Meloni a été quelque peu contrainte par ses partenaires de coalition, qui ont des liens profonds avec les centres industriels du nord de l’Italie, et par un système politique où les acteurs du pouvoir local comptent. Enfin, elle a compris que le maintien de relations solides avec l’UE, les États-Unis et l’OTAN était essentiel à sa position internationale et à sa survie, et que le lobby des affaires italien pourrait être son meilleur ambassadeur si elle résistait à ses impulsions les plus populistes.

La France, en revanche, connaît un système profondément dysfonctionnel, marqué par l’étendue du pouvoir exécutif de la présidence et par la centralisation du pouvoir. Si Le Pen remportait l’élection présidentielle en 2027, elle obtiendrait probablement une majorité parlementaire avec ses alliés et pourrait gouverner sans contrôle. De même, si un état de « cohabitation » prévalait au cours des trois prochaines années – avec Macron et un gouvernement d’extrême droite en désaccord – alors sa capacité à restreindre le RN serait limitée, malgré les pouvoirs constitutionnels de la présidence.

Le groupe parlementaire de Macron, qu’il a constamment ignoré, serait trop petit, trop faible et isolé pour exercer une grande influence.
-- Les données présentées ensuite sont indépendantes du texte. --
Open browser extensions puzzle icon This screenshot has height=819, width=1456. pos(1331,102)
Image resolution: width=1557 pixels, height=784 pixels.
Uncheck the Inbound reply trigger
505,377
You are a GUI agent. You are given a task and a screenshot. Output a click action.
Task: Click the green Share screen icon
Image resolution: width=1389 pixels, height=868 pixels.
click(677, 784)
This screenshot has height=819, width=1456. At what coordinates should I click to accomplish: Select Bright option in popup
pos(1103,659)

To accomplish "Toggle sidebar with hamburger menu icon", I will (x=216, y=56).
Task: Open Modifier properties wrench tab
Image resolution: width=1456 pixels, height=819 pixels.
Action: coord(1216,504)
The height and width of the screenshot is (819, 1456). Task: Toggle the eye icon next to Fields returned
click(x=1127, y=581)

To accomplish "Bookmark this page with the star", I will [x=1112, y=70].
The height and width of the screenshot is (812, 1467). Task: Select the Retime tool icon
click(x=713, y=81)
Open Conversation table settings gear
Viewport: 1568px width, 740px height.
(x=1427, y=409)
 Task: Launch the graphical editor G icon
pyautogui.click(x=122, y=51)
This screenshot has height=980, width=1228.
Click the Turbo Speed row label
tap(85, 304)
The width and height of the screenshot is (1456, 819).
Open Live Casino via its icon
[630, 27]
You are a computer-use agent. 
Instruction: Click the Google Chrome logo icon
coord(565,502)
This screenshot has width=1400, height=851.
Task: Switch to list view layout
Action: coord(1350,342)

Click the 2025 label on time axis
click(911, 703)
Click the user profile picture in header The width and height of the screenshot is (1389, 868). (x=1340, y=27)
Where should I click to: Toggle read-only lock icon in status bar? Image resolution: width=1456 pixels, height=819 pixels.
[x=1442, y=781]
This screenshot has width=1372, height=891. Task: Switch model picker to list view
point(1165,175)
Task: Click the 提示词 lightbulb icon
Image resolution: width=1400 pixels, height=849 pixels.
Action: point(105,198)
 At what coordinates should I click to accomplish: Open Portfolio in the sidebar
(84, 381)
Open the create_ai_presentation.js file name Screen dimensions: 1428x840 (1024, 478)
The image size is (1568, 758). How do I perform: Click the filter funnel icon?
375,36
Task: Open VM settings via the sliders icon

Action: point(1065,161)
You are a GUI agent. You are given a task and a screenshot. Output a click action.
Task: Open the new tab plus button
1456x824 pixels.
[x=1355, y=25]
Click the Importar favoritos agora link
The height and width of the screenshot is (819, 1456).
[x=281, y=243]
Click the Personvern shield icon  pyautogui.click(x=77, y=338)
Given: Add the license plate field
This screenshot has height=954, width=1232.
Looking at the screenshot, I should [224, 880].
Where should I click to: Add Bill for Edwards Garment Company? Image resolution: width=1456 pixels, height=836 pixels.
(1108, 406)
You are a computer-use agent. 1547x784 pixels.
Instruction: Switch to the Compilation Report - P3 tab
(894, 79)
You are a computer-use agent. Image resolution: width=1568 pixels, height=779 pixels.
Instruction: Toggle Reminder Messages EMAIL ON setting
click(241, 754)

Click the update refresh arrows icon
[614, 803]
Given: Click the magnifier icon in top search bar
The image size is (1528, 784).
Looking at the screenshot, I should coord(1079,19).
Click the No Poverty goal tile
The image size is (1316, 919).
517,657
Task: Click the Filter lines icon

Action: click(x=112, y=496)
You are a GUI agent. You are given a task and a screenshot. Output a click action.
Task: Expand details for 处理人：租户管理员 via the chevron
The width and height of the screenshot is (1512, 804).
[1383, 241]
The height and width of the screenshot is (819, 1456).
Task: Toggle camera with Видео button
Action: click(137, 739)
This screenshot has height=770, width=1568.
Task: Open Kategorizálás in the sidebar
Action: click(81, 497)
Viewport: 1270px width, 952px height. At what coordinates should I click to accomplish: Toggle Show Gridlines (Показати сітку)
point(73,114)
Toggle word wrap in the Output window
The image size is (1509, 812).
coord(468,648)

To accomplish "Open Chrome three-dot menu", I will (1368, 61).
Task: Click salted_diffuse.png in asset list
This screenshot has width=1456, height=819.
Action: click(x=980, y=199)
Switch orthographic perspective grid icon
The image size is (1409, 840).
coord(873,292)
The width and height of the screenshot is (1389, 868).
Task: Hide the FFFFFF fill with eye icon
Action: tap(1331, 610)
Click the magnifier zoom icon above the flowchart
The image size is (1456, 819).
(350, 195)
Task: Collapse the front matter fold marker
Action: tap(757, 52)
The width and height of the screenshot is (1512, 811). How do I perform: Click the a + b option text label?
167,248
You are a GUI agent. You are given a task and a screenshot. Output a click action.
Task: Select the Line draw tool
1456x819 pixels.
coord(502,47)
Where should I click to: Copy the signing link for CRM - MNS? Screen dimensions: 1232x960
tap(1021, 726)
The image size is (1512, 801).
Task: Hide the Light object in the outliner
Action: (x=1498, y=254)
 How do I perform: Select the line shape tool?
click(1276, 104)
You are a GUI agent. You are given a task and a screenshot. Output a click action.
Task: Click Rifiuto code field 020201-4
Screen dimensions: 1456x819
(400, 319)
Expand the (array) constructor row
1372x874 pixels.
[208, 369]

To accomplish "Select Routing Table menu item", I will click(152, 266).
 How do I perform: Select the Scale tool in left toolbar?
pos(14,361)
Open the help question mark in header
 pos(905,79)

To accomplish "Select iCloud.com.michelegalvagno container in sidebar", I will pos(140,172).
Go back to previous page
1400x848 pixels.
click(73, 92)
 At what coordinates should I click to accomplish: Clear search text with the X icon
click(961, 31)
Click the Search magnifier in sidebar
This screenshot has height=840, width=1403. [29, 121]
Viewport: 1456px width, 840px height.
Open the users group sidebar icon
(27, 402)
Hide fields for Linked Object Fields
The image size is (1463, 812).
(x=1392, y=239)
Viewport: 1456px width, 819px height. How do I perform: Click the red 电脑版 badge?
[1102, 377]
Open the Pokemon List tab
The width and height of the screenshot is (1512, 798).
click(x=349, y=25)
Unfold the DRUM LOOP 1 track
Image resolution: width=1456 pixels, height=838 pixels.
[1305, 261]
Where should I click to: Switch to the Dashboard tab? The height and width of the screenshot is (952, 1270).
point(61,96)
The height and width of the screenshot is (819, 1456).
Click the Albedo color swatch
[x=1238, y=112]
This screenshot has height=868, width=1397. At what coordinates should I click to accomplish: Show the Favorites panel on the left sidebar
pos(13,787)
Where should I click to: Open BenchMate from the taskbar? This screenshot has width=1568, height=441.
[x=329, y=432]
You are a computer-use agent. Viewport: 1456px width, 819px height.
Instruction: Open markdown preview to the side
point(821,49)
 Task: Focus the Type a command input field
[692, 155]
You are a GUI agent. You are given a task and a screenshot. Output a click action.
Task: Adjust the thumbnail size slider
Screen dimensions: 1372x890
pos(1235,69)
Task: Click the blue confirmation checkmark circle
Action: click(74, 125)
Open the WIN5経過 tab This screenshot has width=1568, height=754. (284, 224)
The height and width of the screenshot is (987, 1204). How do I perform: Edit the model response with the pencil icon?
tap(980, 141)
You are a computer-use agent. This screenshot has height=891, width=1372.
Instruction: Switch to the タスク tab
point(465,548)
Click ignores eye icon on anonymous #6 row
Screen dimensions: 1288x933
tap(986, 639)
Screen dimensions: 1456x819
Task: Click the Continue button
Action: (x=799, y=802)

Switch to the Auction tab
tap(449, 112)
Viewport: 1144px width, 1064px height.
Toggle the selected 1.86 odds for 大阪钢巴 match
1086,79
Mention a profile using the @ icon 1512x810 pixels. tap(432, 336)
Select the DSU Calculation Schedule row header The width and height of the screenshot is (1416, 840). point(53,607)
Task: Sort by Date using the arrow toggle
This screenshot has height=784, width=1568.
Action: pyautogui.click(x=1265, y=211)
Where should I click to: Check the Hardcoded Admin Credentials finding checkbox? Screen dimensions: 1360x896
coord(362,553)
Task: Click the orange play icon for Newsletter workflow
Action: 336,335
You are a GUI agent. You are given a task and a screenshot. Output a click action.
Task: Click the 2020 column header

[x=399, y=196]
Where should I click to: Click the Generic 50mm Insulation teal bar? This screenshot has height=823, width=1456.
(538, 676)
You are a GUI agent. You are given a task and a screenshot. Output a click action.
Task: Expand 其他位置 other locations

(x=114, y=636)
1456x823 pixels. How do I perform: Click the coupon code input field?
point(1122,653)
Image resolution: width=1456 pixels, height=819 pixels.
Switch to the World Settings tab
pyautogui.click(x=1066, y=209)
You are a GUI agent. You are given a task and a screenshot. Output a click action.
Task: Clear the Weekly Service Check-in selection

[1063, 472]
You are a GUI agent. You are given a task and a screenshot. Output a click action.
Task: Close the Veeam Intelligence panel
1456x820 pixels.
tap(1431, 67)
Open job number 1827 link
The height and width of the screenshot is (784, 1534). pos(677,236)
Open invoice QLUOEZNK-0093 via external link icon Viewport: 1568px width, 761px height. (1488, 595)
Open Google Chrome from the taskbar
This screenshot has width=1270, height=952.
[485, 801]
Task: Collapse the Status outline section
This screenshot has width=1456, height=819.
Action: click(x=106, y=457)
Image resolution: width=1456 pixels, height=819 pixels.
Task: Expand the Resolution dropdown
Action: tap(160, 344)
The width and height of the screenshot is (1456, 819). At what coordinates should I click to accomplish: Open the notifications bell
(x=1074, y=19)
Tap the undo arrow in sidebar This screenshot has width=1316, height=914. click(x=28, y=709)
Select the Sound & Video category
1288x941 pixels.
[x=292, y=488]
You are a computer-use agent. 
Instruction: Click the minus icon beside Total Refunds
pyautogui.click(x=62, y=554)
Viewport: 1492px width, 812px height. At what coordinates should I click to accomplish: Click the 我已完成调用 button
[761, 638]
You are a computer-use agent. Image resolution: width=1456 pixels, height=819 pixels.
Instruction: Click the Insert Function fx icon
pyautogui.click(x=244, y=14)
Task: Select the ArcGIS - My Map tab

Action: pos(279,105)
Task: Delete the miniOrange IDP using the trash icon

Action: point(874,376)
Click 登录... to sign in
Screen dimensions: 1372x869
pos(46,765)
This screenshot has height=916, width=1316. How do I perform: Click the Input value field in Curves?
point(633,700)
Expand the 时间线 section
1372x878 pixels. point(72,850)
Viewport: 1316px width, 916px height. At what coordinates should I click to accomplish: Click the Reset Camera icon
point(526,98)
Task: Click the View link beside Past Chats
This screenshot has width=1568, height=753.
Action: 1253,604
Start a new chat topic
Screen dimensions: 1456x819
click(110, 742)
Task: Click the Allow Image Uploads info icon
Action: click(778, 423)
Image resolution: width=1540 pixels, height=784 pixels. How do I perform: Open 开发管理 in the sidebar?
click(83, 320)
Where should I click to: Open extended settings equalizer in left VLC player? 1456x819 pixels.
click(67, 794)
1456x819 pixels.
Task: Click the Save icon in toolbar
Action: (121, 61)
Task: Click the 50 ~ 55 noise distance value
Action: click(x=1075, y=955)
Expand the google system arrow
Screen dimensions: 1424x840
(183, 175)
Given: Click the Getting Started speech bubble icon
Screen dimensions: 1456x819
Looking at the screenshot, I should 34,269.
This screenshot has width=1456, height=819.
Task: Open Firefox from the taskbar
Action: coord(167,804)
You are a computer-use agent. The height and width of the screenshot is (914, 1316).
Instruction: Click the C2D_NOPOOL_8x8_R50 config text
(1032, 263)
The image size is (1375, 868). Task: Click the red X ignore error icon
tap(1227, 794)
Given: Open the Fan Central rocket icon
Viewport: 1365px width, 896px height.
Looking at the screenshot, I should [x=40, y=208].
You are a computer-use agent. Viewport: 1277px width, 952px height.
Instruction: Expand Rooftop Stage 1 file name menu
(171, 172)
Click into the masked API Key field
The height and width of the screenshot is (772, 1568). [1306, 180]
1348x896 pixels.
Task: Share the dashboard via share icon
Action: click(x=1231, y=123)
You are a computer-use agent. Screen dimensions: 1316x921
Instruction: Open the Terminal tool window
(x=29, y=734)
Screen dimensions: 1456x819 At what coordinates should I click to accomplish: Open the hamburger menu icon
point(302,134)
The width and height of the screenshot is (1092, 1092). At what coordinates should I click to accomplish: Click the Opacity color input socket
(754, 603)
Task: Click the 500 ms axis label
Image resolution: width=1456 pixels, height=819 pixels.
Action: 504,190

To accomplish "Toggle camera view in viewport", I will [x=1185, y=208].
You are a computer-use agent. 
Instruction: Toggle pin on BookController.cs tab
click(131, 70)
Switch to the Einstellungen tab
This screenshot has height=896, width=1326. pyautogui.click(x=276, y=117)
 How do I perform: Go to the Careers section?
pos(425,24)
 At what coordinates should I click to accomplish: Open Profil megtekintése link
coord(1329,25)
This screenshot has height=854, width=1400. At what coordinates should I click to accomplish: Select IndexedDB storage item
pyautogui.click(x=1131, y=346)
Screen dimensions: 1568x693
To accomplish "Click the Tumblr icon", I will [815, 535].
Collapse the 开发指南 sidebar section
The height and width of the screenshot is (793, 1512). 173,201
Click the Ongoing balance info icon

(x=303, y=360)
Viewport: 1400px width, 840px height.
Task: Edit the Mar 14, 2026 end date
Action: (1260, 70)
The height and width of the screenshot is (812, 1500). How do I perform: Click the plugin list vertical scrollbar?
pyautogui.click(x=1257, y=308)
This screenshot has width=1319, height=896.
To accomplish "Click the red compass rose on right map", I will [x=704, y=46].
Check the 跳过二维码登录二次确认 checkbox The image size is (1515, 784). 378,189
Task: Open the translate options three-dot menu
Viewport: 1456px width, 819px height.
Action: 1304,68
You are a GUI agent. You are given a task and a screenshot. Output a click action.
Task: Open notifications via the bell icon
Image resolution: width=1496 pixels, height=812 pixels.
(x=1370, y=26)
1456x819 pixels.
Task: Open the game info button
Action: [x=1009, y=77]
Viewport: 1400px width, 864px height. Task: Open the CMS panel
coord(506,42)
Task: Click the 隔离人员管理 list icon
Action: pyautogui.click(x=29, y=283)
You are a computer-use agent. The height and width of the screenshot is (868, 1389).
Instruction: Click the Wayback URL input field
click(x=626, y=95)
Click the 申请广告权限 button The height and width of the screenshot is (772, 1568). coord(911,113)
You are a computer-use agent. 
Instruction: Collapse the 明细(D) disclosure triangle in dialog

Cela le pousserait à une confrontation ouverte avec son Premier ministre, utilisant et potentiellement abusant du droit limité de la présidence de veto sur la législation et de contester les politiques gouvernementales. Macron aurait tout intérêt à saboter les actions de son Premier ministre, afin de démontrer l’inaptitude du RN à gouverner. Pendant ce temps, le RN s’inspirerait des précédents troublants établis par Macron lui-même. Il pourrait tenter de contourner les débats parlementaires en invoquant des procédures d’urgence, en recourant à l’article 49.3 de la Constitution pour adopter une législation ou même en contestant les décisions de l’UE et les arrêts de la Cour de justice européenne.

La dernière « cohabitation » de la France, avec Jacques Chirac comme président et Lionel Jospin comme Premier ministre, ne représentait aucun danger réel pour la stabilité de l’UE. Mais si Macron et Bardella siégeaient aux côtés d’autres dirigeants lors des sommets européens, chacun représentant la France mais avec des vues diamétralement opposées sur l’UE, cela nuirait non seulement à la position de la France, mais menacerait également les processus politiques fondamentaux du bloc.

Ce qui est préoccupant dans la crise française, c’est moins le changement potentiel des politiques économiques nationales que le fait que le système politique est incapable de générer des compromis. La Cinquième République reste un système où le vainqueur rafle tout. Il ne peut être maîtrisé que par une « cohabitation » si le président et le Premier ministre sont prêts à choisir le compromis plutôt que le chaos. À l’heure actuelle, les perspectives ne sont pas prometteuses.